◆ **Your goal**:
Wherever a line below holds the word "computer", copy that line.

Extracted records below:

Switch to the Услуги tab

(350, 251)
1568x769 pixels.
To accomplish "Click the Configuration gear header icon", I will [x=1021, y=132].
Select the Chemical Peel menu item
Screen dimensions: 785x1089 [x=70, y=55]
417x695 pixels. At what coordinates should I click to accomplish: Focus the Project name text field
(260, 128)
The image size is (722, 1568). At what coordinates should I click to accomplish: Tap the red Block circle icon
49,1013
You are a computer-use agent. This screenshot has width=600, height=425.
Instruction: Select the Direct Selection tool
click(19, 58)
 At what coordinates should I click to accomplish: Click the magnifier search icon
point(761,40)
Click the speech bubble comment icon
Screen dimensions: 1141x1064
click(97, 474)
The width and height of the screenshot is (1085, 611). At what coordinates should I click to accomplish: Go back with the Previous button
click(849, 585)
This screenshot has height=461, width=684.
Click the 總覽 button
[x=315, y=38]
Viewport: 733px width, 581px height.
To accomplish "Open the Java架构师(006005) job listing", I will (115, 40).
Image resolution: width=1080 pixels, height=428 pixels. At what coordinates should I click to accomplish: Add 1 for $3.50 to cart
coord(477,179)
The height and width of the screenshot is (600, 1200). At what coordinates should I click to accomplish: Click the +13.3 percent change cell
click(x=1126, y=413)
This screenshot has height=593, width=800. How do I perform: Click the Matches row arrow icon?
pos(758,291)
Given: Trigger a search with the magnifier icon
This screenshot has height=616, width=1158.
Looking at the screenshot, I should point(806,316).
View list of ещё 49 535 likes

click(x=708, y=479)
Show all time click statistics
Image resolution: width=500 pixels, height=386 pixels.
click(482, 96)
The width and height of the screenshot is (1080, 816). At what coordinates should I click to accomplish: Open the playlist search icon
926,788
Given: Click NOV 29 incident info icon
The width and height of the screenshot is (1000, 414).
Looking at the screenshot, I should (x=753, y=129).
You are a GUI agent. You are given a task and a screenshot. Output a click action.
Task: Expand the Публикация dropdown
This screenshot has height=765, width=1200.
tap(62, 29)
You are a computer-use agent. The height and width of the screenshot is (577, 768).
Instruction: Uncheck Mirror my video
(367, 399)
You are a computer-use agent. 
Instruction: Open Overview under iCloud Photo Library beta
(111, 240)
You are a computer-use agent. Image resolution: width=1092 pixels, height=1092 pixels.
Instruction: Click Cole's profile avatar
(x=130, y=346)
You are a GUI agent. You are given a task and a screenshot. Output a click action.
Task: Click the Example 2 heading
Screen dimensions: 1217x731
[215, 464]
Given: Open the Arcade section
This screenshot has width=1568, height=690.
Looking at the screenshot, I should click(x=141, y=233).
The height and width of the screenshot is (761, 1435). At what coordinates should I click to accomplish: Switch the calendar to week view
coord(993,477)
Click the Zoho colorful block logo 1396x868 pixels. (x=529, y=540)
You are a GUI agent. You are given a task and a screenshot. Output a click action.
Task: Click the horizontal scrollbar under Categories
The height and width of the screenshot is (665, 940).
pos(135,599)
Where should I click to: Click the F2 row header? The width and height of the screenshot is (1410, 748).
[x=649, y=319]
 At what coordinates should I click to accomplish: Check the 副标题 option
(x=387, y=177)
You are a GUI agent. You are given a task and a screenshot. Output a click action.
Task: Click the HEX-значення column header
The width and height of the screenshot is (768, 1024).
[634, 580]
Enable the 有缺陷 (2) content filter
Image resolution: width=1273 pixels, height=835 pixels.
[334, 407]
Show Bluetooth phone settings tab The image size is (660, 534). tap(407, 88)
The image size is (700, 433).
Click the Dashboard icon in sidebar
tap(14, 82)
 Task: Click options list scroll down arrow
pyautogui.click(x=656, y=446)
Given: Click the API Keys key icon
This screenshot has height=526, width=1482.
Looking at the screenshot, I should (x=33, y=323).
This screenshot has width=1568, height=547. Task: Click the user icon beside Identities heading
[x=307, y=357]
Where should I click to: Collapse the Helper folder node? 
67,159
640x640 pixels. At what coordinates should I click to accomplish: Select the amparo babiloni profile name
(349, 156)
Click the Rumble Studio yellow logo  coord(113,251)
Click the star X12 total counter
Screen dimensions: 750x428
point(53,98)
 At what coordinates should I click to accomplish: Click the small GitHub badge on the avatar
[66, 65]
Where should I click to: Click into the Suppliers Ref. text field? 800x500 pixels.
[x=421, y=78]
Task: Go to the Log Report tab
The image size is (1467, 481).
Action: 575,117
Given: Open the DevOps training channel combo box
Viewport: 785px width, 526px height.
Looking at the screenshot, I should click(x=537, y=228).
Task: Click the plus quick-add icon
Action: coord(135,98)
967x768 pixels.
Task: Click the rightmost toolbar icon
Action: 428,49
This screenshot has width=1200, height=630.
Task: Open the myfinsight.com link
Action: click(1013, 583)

End of Extracted records.

◆ **Solution**:
You are a computer-use agent. This screenshot has width=600, height=425.
You are a computer-use agent. The height and width of the screenshot is (577, 768).
You are a computer-use agent. 
You are a computer-use agent. Image resolution: width=1092 pixels, height=1092 pixels.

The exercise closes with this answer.